Alison Bechdel, auteure lesbienne renommée, étudie avec une précision d’entomologiste la trajectoire émotionnelle de cette famille qui semble parfois à mi-chemin entre les Addams et celle du feuilleton Six Feet Under, à la seule ( !) différence qu’ici, tout est vrai.
Mais ce n’est pas la seule technique remarquable utilisée par l’auteure : en effet, la fille et le père, si éloignés par d’autres côtés, se retrouvaient dans un amour commun de la grande littérature. Alison Bechdel tisse une toile de références jamais gratuites, de Fitzgerald à Wilde en passant par Joyce. Mais ces références explicites ne servent pas seulement de parallèles ou de contrepoint par rapport aux événements réels, elles sont une sorte de diagramme, de carte retraçant le parcours de la famille de l’auteure. Si, comme le disait Alfred Korzybski, une carte n’est pas le territoire, elle en constitue tout de même une approche fructueuse, surtout lorsque celui-ci a disparu dans les brumes de la mémoire des protagonistes.

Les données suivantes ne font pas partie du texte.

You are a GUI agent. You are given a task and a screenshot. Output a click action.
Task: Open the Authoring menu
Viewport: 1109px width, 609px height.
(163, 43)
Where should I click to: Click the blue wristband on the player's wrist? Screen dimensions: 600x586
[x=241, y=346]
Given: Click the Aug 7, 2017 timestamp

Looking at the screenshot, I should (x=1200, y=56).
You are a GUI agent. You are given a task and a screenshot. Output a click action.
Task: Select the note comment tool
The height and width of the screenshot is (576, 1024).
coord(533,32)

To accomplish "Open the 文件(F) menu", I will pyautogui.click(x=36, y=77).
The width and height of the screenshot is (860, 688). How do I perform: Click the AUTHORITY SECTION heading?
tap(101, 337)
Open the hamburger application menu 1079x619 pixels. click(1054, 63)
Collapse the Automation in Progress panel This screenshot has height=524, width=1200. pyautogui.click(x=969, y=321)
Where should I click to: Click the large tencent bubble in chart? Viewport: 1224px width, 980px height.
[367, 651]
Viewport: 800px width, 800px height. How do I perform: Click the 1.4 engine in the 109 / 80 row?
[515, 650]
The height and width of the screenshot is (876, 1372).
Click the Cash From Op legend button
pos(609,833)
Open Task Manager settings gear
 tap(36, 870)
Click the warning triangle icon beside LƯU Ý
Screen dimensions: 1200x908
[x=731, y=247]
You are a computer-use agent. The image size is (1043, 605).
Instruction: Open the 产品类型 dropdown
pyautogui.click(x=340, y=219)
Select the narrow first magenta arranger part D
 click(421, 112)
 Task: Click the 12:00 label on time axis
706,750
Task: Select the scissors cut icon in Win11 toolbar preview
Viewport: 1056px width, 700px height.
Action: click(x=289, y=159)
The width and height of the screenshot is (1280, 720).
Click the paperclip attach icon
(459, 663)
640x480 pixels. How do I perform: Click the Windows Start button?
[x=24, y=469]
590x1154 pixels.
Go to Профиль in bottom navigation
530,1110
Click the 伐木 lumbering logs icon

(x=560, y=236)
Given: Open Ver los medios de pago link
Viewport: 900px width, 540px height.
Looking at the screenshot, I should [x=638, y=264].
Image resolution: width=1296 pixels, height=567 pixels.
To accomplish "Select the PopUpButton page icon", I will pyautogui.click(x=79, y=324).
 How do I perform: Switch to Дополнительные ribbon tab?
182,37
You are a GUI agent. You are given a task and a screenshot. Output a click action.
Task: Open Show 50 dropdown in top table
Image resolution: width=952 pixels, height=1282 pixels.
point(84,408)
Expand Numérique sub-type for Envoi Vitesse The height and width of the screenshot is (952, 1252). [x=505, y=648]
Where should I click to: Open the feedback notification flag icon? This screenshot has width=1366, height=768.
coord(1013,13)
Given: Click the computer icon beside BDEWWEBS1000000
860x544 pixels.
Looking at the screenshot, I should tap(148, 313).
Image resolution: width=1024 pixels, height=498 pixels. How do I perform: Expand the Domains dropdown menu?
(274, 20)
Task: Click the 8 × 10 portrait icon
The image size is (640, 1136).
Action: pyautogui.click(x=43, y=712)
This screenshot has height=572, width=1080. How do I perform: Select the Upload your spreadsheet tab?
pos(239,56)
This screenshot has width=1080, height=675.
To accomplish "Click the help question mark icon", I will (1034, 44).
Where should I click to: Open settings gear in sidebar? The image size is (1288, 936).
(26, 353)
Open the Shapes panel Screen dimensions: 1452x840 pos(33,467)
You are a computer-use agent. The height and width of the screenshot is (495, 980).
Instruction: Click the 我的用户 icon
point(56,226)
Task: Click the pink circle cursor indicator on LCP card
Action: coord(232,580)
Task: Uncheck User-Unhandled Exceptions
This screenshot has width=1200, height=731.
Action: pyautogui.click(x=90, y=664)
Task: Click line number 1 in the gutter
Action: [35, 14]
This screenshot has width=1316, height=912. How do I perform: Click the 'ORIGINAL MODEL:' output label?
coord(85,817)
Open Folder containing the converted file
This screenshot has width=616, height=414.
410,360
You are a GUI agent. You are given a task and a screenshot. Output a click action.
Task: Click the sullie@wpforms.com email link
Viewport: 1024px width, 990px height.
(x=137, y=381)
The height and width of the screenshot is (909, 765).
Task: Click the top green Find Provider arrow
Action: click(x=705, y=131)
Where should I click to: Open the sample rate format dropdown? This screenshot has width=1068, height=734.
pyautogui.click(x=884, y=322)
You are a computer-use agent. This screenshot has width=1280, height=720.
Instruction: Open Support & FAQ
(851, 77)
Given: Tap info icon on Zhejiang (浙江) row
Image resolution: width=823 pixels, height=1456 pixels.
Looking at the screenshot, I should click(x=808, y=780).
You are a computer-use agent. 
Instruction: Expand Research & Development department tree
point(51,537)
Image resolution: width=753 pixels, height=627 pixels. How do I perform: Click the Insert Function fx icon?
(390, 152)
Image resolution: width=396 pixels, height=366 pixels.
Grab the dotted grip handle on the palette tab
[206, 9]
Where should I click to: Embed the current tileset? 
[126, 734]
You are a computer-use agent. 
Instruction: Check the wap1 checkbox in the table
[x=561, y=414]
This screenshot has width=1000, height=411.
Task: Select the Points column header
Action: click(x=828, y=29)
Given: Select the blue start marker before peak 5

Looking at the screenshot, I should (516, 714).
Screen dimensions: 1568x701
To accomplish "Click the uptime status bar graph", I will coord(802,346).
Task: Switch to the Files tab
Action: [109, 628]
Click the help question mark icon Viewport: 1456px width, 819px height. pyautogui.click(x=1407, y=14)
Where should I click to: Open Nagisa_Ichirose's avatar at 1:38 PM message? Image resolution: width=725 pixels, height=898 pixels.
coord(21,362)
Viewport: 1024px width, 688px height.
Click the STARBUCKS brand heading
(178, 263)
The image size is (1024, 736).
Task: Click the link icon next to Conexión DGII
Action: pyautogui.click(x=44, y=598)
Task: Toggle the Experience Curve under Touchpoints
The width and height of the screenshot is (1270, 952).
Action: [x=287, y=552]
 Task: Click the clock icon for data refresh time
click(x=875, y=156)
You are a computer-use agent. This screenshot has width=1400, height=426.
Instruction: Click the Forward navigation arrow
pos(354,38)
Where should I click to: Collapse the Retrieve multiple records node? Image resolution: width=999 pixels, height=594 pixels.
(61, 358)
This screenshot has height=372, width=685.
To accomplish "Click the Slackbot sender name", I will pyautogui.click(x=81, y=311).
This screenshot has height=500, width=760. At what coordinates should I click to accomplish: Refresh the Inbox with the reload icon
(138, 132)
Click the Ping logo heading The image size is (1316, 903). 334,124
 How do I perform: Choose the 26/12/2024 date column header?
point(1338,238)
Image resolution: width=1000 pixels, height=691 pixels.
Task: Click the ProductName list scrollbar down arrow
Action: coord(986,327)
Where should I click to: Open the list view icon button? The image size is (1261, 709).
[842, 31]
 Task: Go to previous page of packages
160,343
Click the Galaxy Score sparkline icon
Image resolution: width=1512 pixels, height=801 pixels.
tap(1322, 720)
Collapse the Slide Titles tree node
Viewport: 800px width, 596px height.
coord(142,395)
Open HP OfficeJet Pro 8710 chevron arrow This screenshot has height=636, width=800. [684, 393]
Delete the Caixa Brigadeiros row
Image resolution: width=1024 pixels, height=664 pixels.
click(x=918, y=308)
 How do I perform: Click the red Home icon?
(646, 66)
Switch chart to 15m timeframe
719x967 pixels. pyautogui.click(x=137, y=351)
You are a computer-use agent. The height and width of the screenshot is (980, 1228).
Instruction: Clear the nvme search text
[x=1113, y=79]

Les lecteurs qui ne connaissent pas les œuvres citées auront tout de même entre les mains les clefs nécessaires pour décrypter les propos de l’auteure, qui sont d’ailleurs tout sauf abscons. Les autres savoureront la façon dont la fiction donne corps à des souvenirs de la vie réelle. La dialectique fiction/réalité est en fait un des moteurs de cet album.
On pourrait dire que la vie tout entière de Bruce Bechdel fut dédiée aux rapports entre fiction et réalité.
Que le lecteur soit amateur d’autobiographie, de roman graphique adulte et intelligent, ou qu’il ait envie tout simplement de découvrir une autre facette de la variété de la bande dessinée américaine, ce Fun Home le comblera très certainement.
[1] Qui signifie littéralement « maison amusante », mais qui fait référence au Funeral Home, le « salon funéraire ».
[2] On peut penser à ce qu’a réalisé il y a une douzaine d’années un auteur comme Howard Cruse, qui passa de son strip Wendel (encore inédit en France, mais peut-être plus pour longtemps) à la grande réussite que fut Un Monde de différence.
[3] En espérant que les petits problèmes de lettrage nés chez l’imprimeur seront corrigés dans une prochaine réimpression.
[4] Avec une question sans réponse : pourquoi avoir traduit par « Odusseus » le nom du personnage homérique Ulysse (en anglais « Odysseus ») ? Peut-être pour que le lecteur ne confonde pas avec le Ulysse de Joyce... mais l’usage est tout de même un peu bousculé.